DPR Berjanji Prioritaskan RUU Perlindungan Saksi

Komisi III DPR berjanji akan memprioritaskan pembahasan RUU Perlindungan Saksi. RUU tersebut akan dibawa ke Rapat Paripurna DPR untuk diputuskan tingkat prioritas pembahasannya.

Demikian kesimpulan Rapat Dengar Pendapat Umum (RDPU) Komisi III dengan Koalisi Perlindungan Saksi (KPS) yang dibacakan Wakil Ketua Komisi III Taufikurrahman Saleh yang memimpin rapat di Jakarta, Selasa (22/2).

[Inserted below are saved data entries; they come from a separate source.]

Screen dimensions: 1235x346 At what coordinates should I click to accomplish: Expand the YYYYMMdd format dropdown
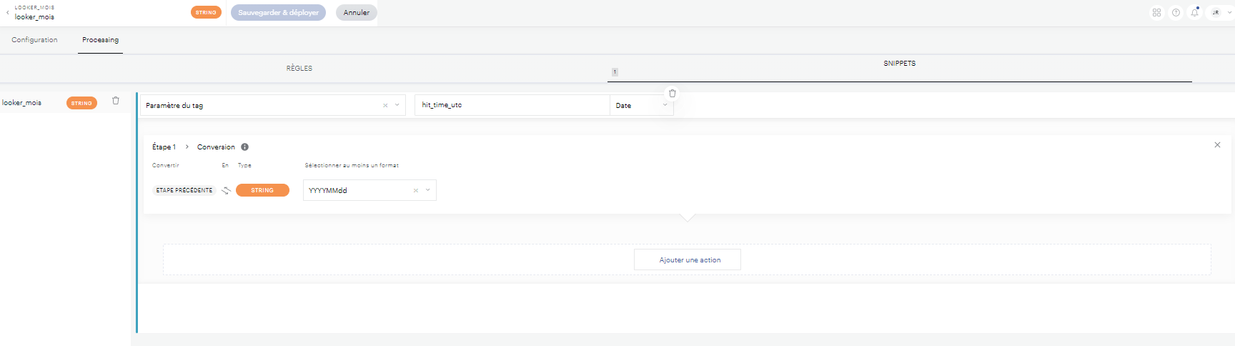pos(428,190)
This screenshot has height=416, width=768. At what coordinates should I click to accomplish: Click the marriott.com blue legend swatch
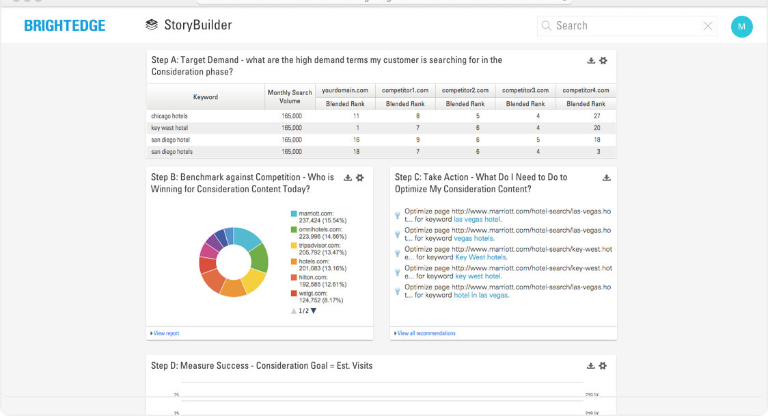coord(294,213)
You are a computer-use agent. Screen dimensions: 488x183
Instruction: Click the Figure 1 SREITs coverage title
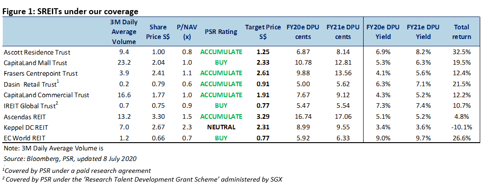click(x=70, y=12)
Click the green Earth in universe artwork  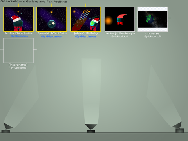pos(150,19)
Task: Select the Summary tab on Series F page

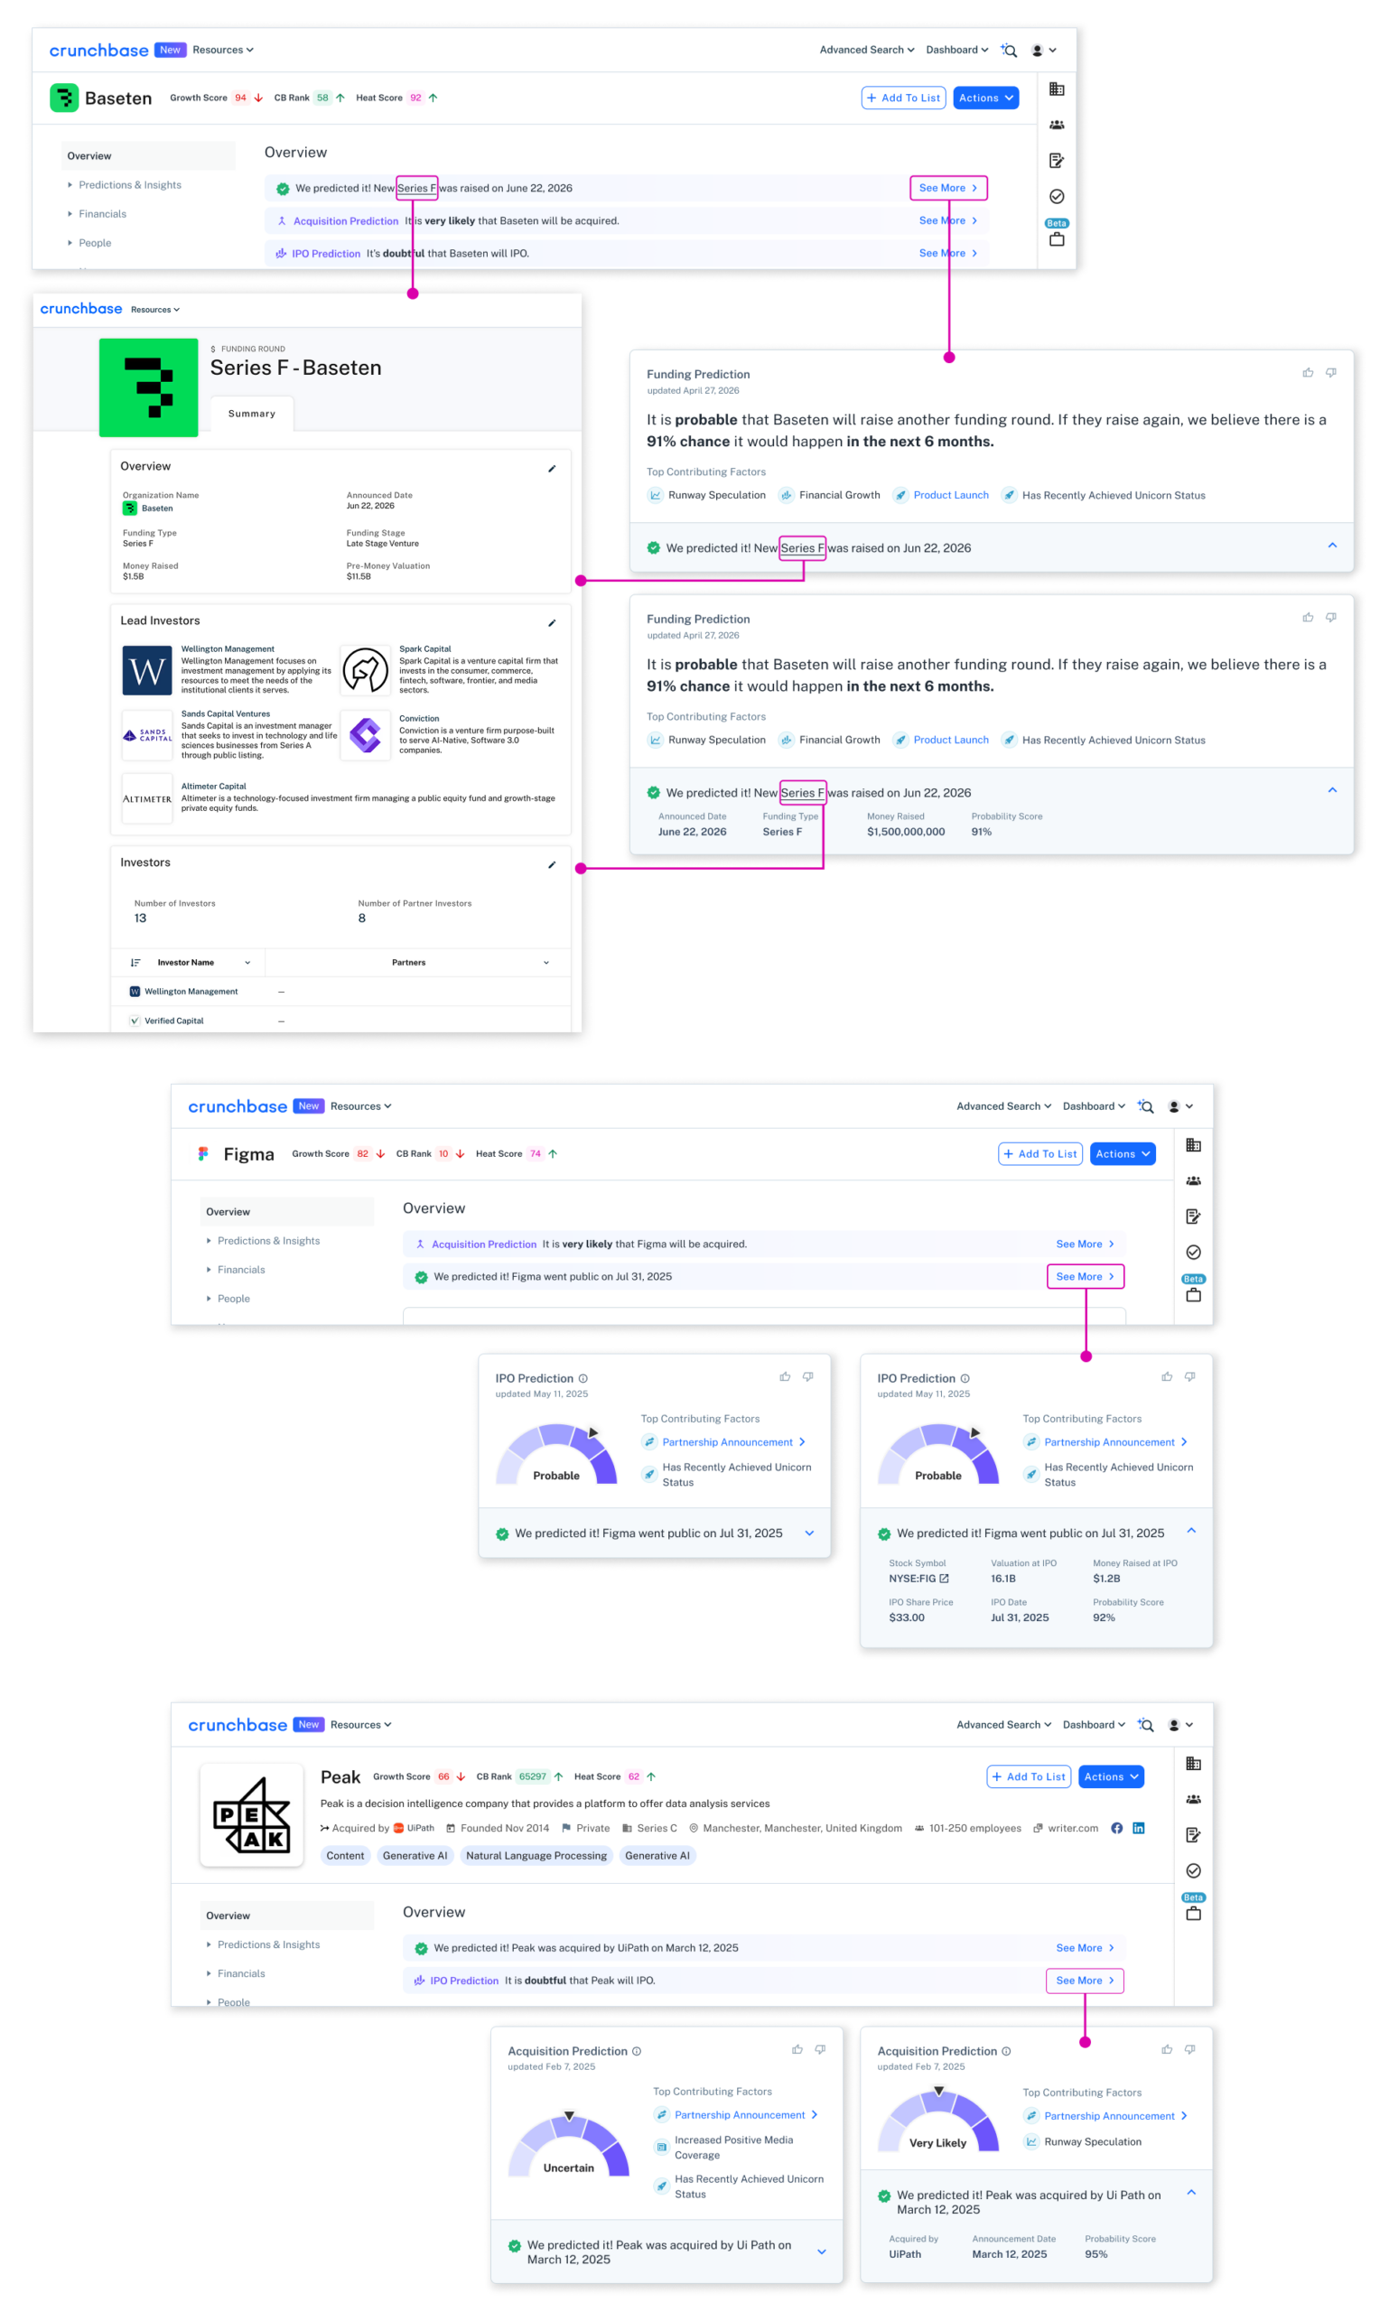Action: pos(252,414)
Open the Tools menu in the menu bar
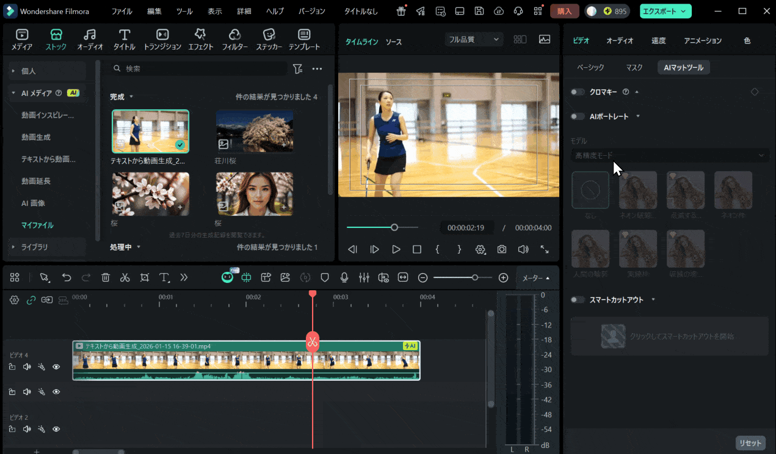 coord(184,11)
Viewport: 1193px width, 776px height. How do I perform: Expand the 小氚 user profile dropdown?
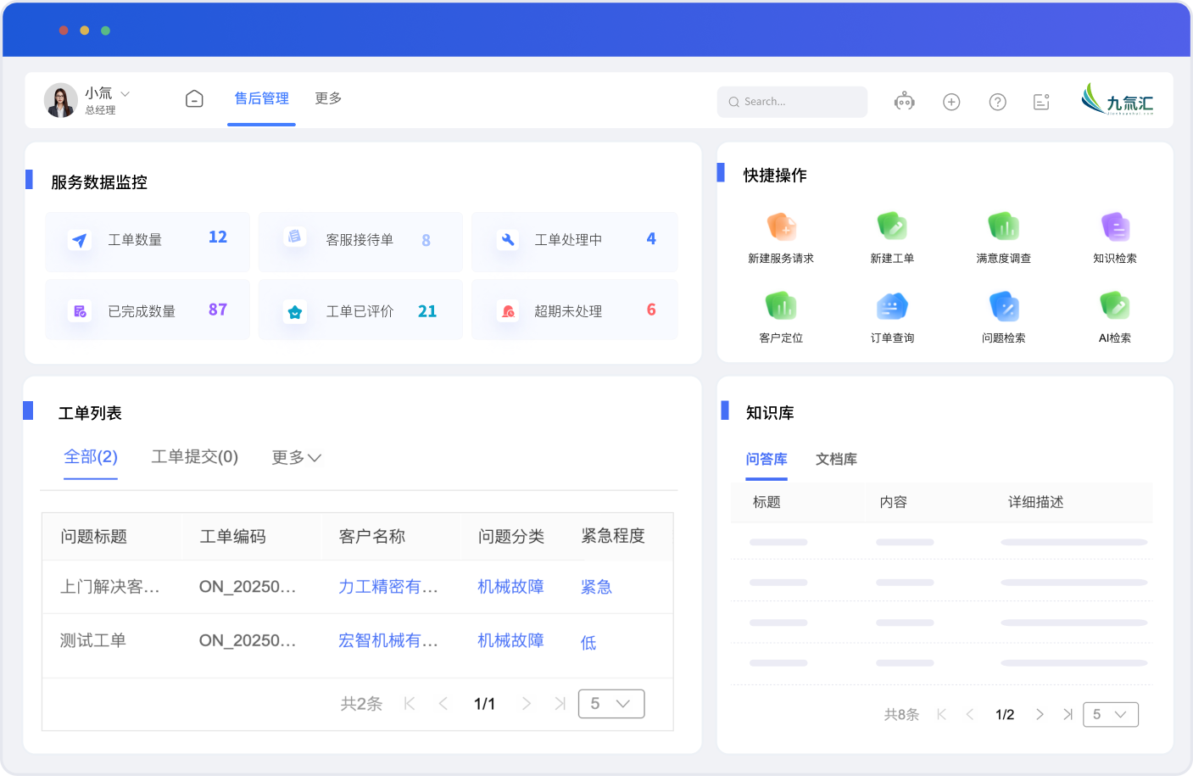coord(125,94)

Dalam rapat itu, Komisi III mendengarkan pernyataan sikap KPS yang beranggotakan 22 organisasi nonpemerintah (ornop), yakni Elsam, ICW, Komnas Perempuan, KHN, Walhi, LBH APIK, KRHN, JARI Indonesia, AJI, MAPPI, KOPBUMI, TAPAL, P3I, LeIP, PSHK, Kontras, Bakubae, LBH Jakarta, Jatam, LBH Pers, Mitra Perempuan, dan Solidaritas Perempuan.

Sejak dua pekan ini, KPS kembali intensif mendatangi DPR untuk mendesak agar DPR segera membahas RUU Perlindungan Saksi.

Wakil Koordinator Indonesia Corruption Watch (ICW), Danang Widoyoko, yang membacakan pernyataan sikap KPS menjelaskan, pengaturan tentang perlindungan saksi dan korban masih terpisah-pisah sesuai dengan masalahnya masing-masing.

Kitab Undang-undang Hukum Acara Pidana (KUHAP) yang juga mengatur tentang saksi, termasuk saksi korban, tidak cukup memberi perlindungan jika dibandingkan dengan perlindungan terhadap hak-hak tersangka ataupun terdakwa.

KUHAP lebih melihat saksi hanya sebagai bagian dari alat bukti dan kurang mengatur tentang saksi sebagai pihak yang perlu dilindungi dan terutama korban dipulihkan hak-haknya, tutur dia.

Demikian juga dengan Peraturan Pemerintah Nomor 2 Tahun 2002 tentang Perlindungan Saksi dan Korban dalam kasus pelanggaran HAM Berat. Dalam praktiknya PP itu belum memberi perlindungan yang memadai terhadap saksi dan korban. Bahkan hak-hak korban yang secara jelas diatur oleh undang-undang pun tidak dapat diberikan.

Lemahnya pengaturan dan perlindungan tentang saksi dan korban menjadikan pihak-pihak yang seharusnya menjadi saksi enggan menjadi saksi. Persoalan utama adalah banyaknya saksi tidak bersedia menjadi saksi ataupun tidak berani mengungkapkan kesaksian yang sebenarnya karena tidak ada jaminan yang memadai. Terutama jaminan atas perlindungan tertentu ataupun mekanisme tertentu untuk bersaksi.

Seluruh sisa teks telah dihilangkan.